CONSEGNA: Restituisci, parola per parola, il passo dell'intervista su Fabio Aru che inizia con "Pensavo che piano" e termina con "stato un bell’obiettivo.".
____ SEZIONE DEL DOCUMENTO
Rubens, pensavi che per Aru potesse arrivare un blackout di quel tipo?

Davvero no, anche se come allenatore non vivo con i ragazzi. Ne seguo cinque, ma con le direttive Covid è stato impossibile essere presente al loro fianco durante la preparazione. Non è invece nel nostro ruolo di allenatori seguirli alle corse o selezionarne gli obiettivi.

Rubens Bertogliati, Iam, 2016
Bertogliati, svizzero classe 1979, coach dal 2013 al 2016 alla IAM Cycling
Rubens Bertogliati, Iam, 2016
Rubens Bertogliati, svizzero classe 1979, coach dal 2013 al 2016 alla IAM Cycling
Non avevate alcun elemento sicuro di valutazione?

Abbiamo fatto diverse riunioni prima del Tour per valutare la squadra e decidere se, dopo la pausa per il Covid, fosse il caso di rivedere i piani dei singoli, compreso Aru.

E Fabio come stava?

Lui stava bene, aveva valori migliori dello scorso anno quando al Tour fece 14°. I suoi dati sono personali, ma aveva un rapporto potenza/peso migliore dello scorso anno. Non si poteva pensare a un ritiro così.

Quale sarebbe stato il suo ruolo?

Pensavo che piano piano sarebbe migliorato. Forse non sarebbe arrivato tra i primi cinque, ma dopo i due anni che ha passato, per Fabio Aru entrare nei dieci ed essere un uomo chiave per Pogacar sarebbe stato un bell’obiettivo.
________
____ RECORD ESTRATTI
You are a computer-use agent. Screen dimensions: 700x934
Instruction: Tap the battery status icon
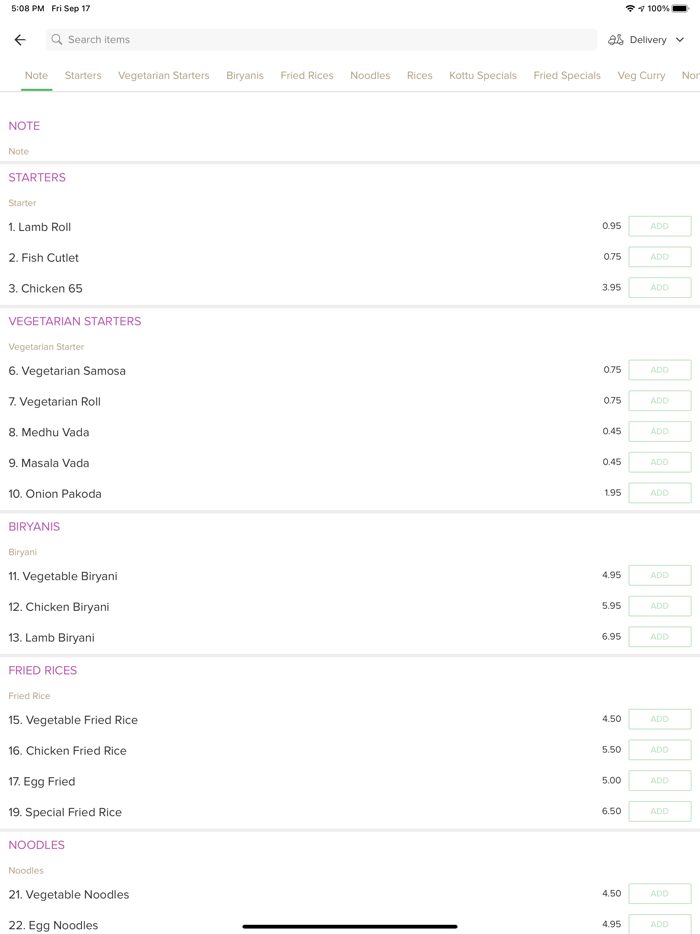(x=680, y=8)
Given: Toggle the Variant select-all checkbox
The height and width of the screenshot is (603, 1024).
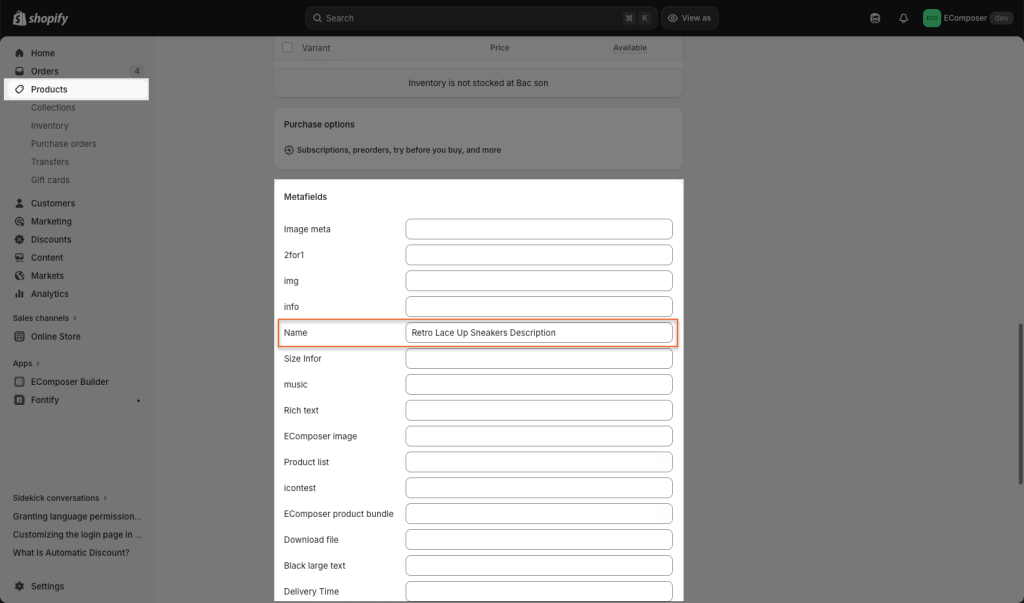Looking at the screenshot, I should click(x=288, y=48).
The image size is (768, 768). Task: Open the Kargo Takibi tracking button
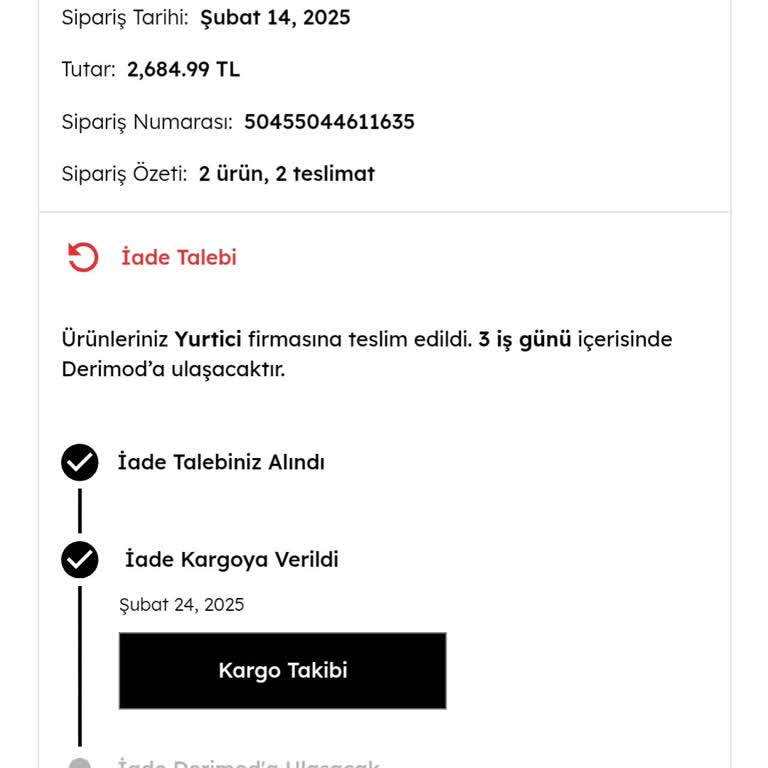click(x=282, y=670)
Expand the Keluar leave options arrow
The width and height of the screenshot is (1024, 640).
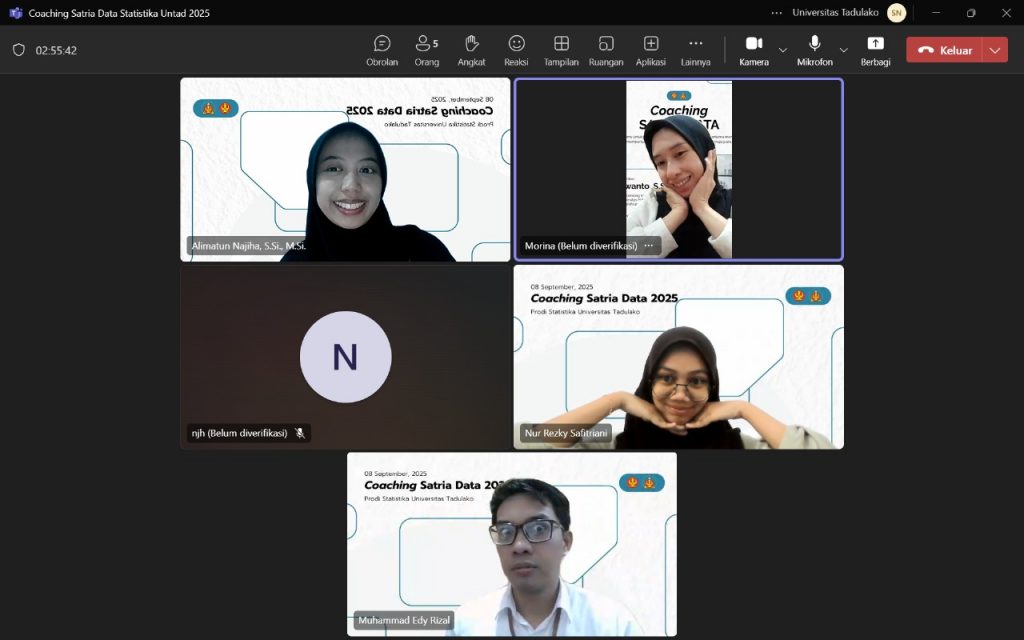pos(995,50)
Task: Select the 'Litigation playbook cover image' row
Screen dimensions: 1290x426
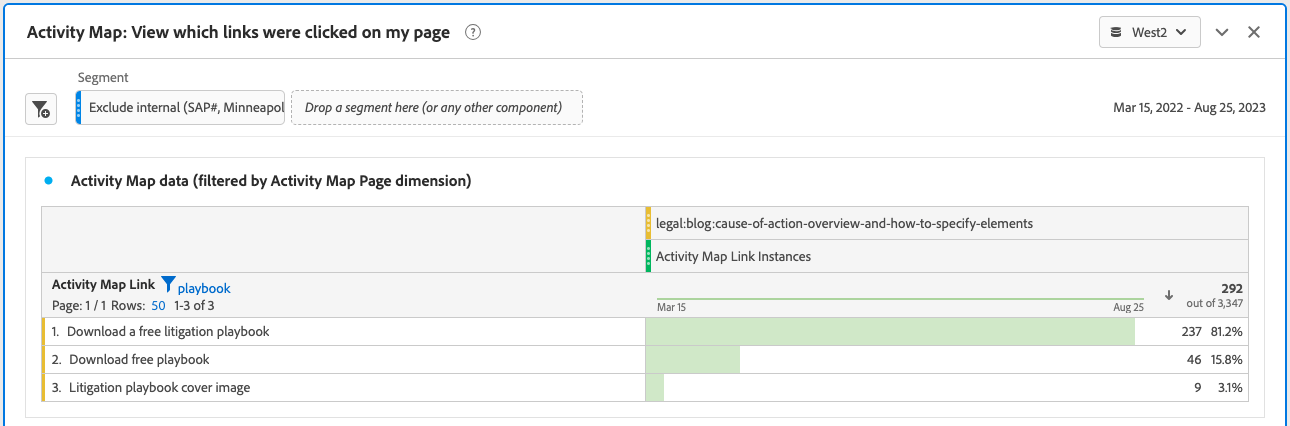Action: coord(159,387)
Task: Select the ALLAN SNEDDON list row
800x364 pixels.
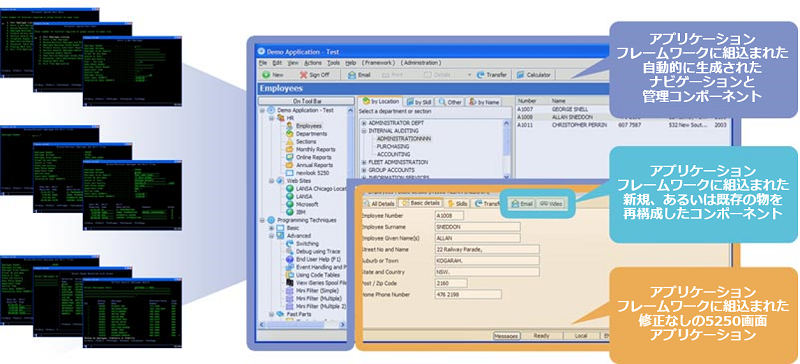Action: pyautogui.click(x=623, y=117)
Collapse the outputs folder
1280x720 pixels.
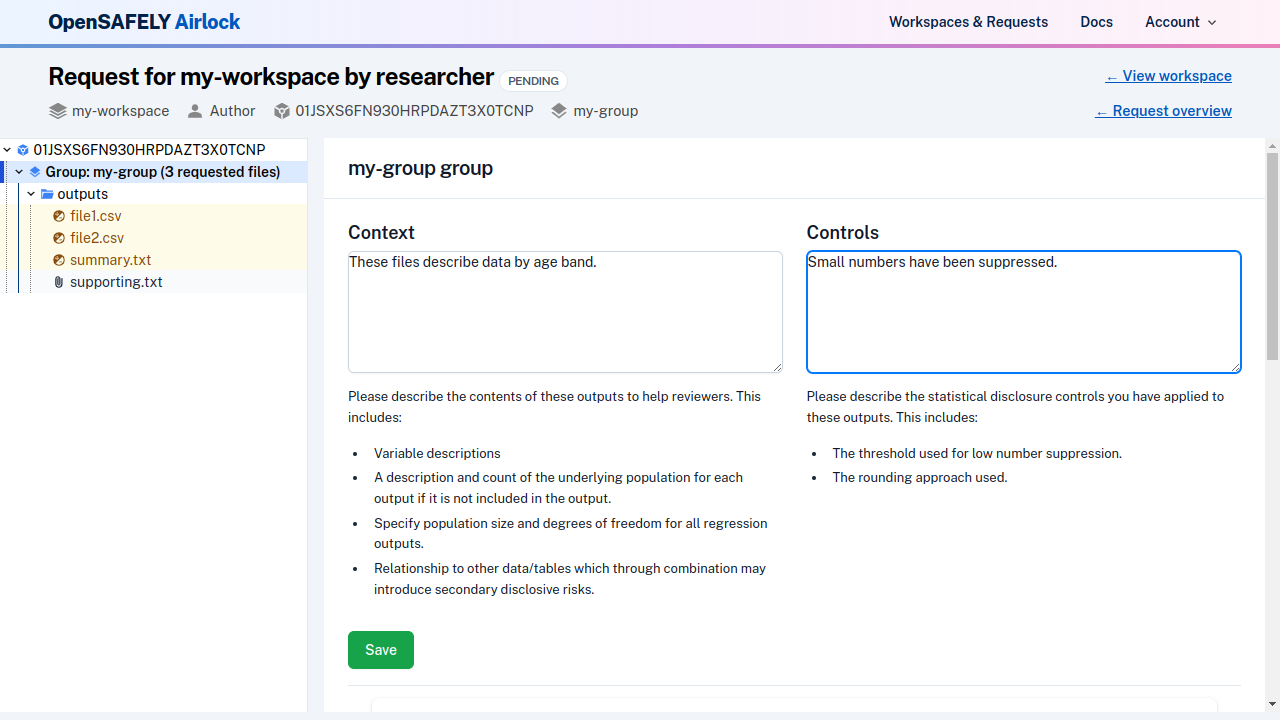[x=30, y=193]
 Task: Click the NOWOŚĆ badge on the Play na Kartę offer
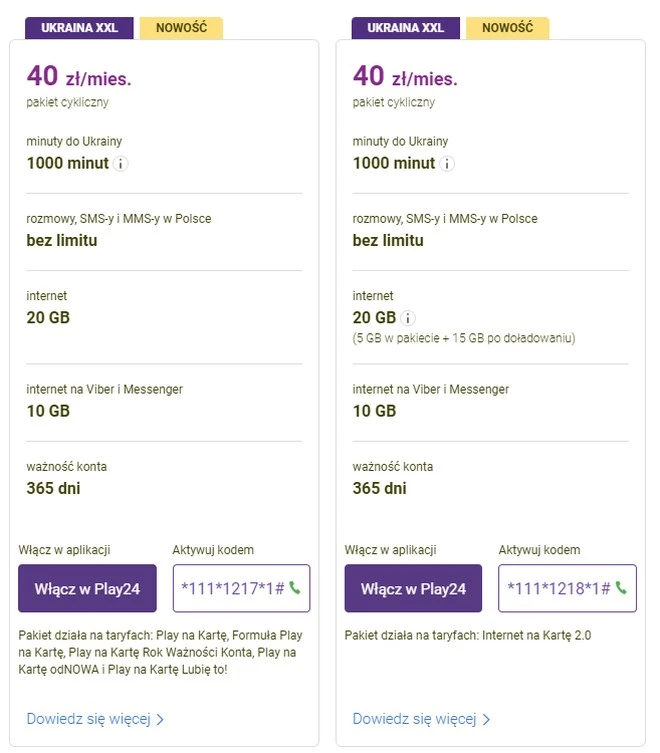point(181,28)
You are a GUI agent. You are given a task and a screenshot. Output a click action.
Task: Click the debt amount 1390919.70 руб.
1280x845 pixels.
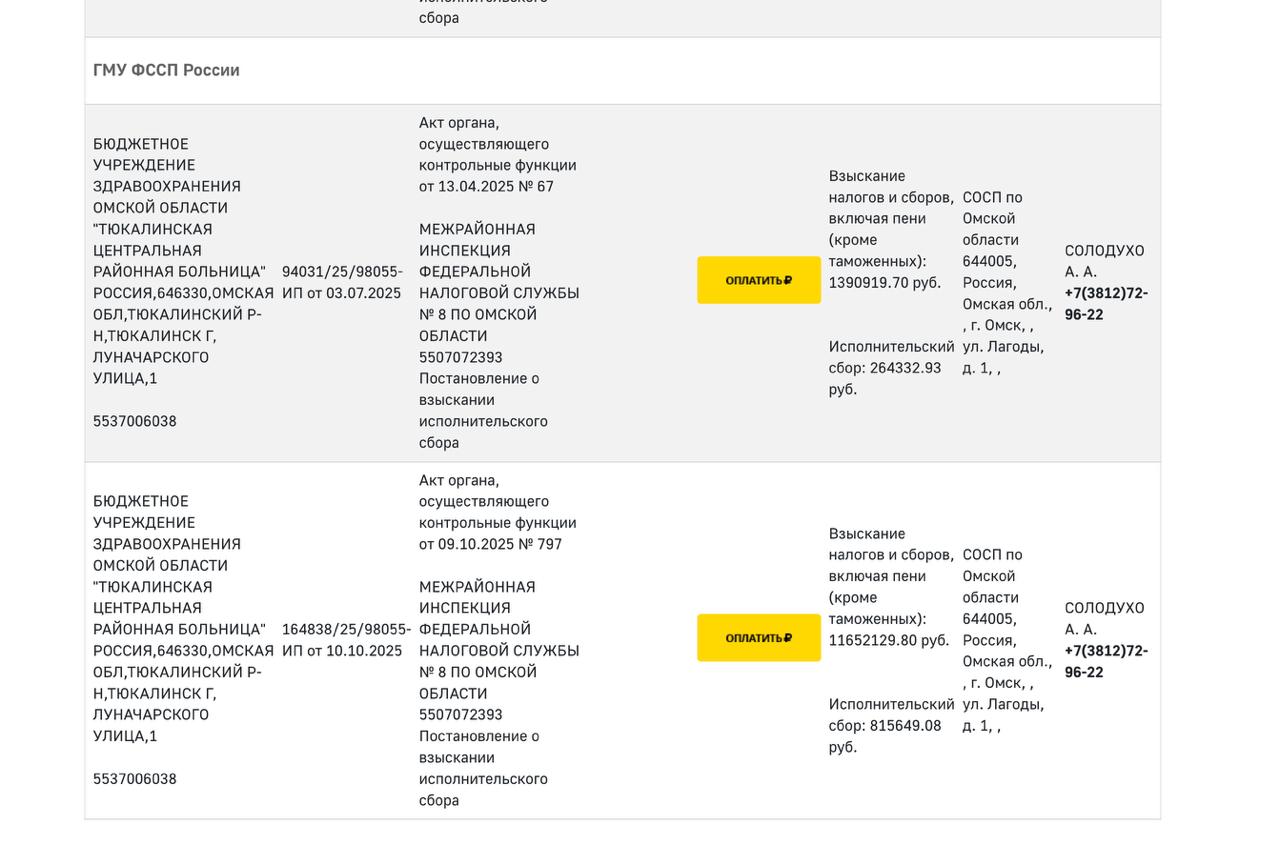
________
RISULTATO:
Pensavo che piano piano sarebbe migliorato. Forse non sarebbe arrivato tra i primi cinque, ma dopo i due anni che ha passato, per Fabio Aru entrare nei dieci ed essere un uomo chiave per Pogacar sarebbe stato un bell’obiettivo.